Infants who are exposed to maternal HAART are at a significantly higher risk of developing severe anemia during the first 6 months of life, compared to those who are exposed to maternal ZDV alone. Being exposed to HAART both in utero and through breast milk increases the odds of becoming anemic by 2.6 fold, compared to being exposed to ZDV in utero and postnatally; infants who were exposed to ZDV in utero but were formula fed and received only one month of ZDV postpartum treatment were at the lowest risk of anemia.

Study Quality

This was a high quality study. Details of the initial randomized studies were not provided here, but were referenced.

In Context

The results of this study agree with findings of observational studies of mostly formula-fed cohorts in the US and Europe that have found lower Hgb levels among infants exposed to in utero HAART compared to those exposed to monotherapy or no in utero antiretroviral therapy.(2, 3, 4) A trial in Malawi of post-natal maternal HAART showed rates of severe anemia to be similar between infants who were also exposed to HAART in breastmilk to those who were not,(5) suggesting that in utero exposure may be one of the important factors in causing anemia. Data published earlier from the Mashi study did not identify an increased risk of anemia with HAART.(6) The difference in finding may have been to the large difference in the sample size in each analysis (only 178 in the earlier study).

Programmatic Implications

This study showed that maternal HAART started in pregnancy and continued during breastfeeding was associated with increased severe infant anemia. Further studies are needed. The etiology of the anemia is not entirely clear: ZDV is usually associated with anemia; however, if it were the primary cause, the greatest incidence of severe anemia would have been in the ZDV-BF group; however, the fact that the HAART-BF groups had the most severe anemias suggests that timing of exposure, and /or the combination of ZDV with other antiretrovirals may be contributing. The large potential impact in reducing MTCT by using HAART means that clinicians need to watch for infant anemia, and consider infant iron supplementation particularly if microcytic and hypochromic anemia is present. Mild or moderate anemia due to iron deficiency has been associated with impaired child development.

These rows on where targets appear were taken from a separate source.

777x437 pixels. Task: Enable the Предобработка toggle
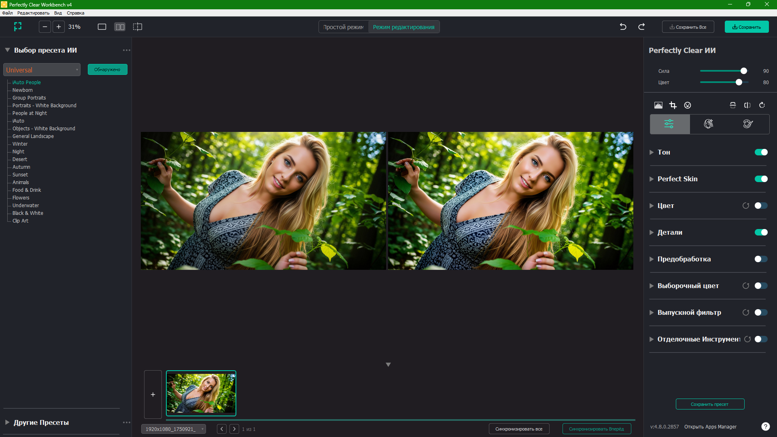pos(761,259)

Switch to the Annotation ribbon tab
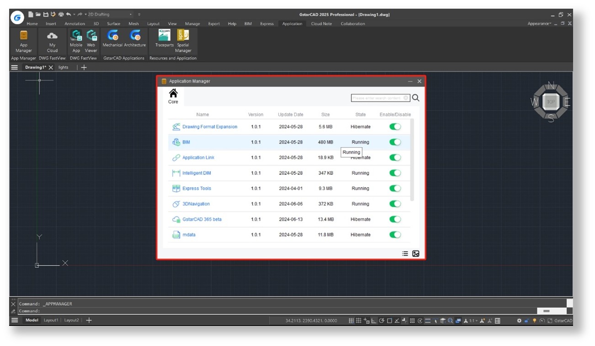click(74, 24)
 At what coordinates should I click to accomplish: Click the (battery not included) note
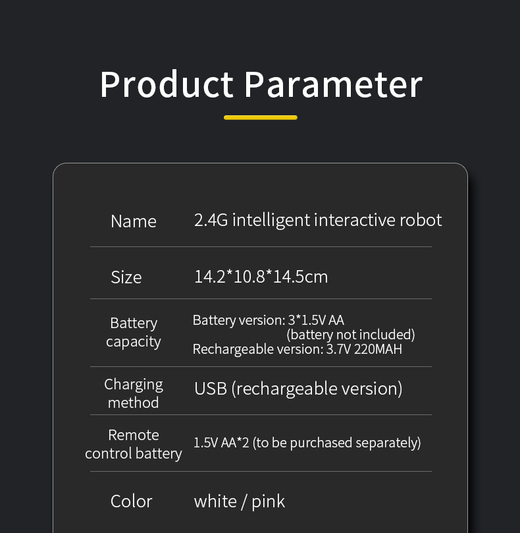351,335
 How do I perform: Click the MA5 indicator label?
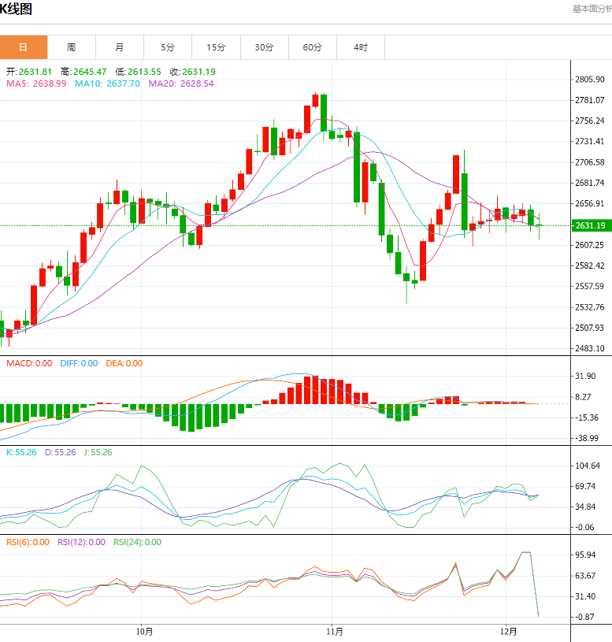coord(36,83)
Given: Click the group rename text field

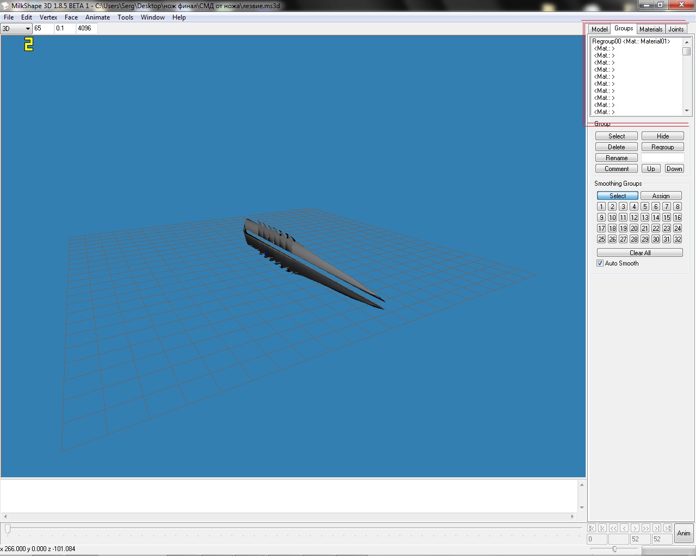Looking at the screenshot, I should coord(662,158).
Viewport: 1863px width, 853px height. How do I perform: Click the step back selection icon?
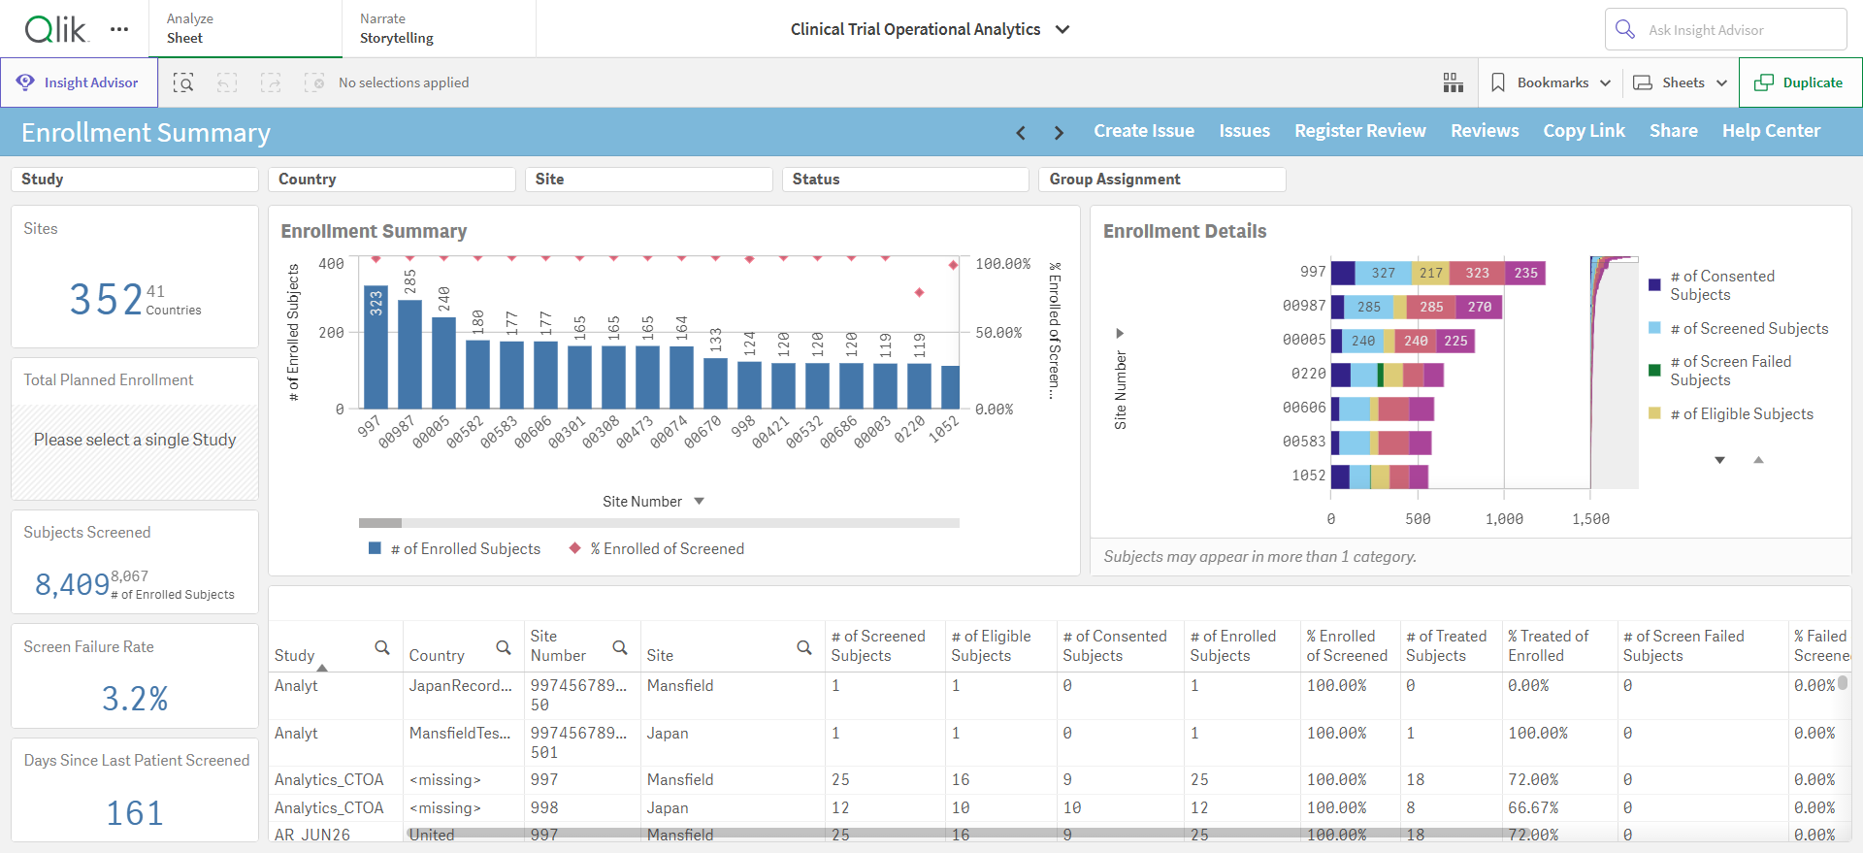(x=227, y=82)
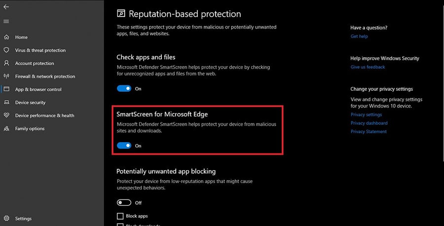The width and height of the screenshot is (444, 226).
Task: Open the Privacy dashboard link
Action: point(369,123)
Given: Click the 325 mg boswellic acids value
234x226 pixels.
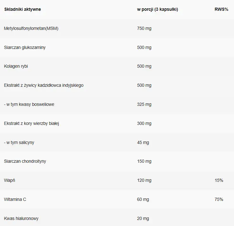Looking at the screenshot, I should tap(144, 104).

  1. Division of AIDS Table for Grading the Severity of Adult and Pediatric Adverse Events, Version 1.0, December 2004. 2004, with update from 2009.
  2. Le Chenadec J, Mayaux MJ, Guihenneuc-Jouyaux C, Blanche S. Perinatal antiretroviral treatment and hematopoiesis in HIV-uninfected infants. AIDS. Sep 26 2003;17(14):2053-2061.
  3. Pacheco SE, McIntosh K, Lu M, et al. Effect of perinatal antiretroviral drug exposure on hematologic values in HIV-uninfected children: An analysis of the women and infants transmission study. J Infect Dis. Oct 15 2006;194(8):1089-1097.
  4. Feiterna-Sperling C, Weizsaecker K, Buhrer C, et al. Hematologic effects of maternal antiretroviral therapy and transmission prophylaxis in HIV-1-exposed uninfected newborn infants. J Acquir Immune Defic Syndr. May 1 2007;45(1):43-51.
  5. Chasela CS, Hudgens MG, Jamieson DJ, et al. Maternal or infant antiretroviral drugs to reduce HIV-1 transmission. N Engl J Med. Jun 17 2010;362(24):2271-2281.
  6. Bae WH, Wester C, Smeaton LM, et al. Hematologic and hepatic toxicities associated with antenatal and postnatal exposure to maternal highly active antiretroviral therapy among infants. Aids. Aug 20 2008;22(13):1633-1640.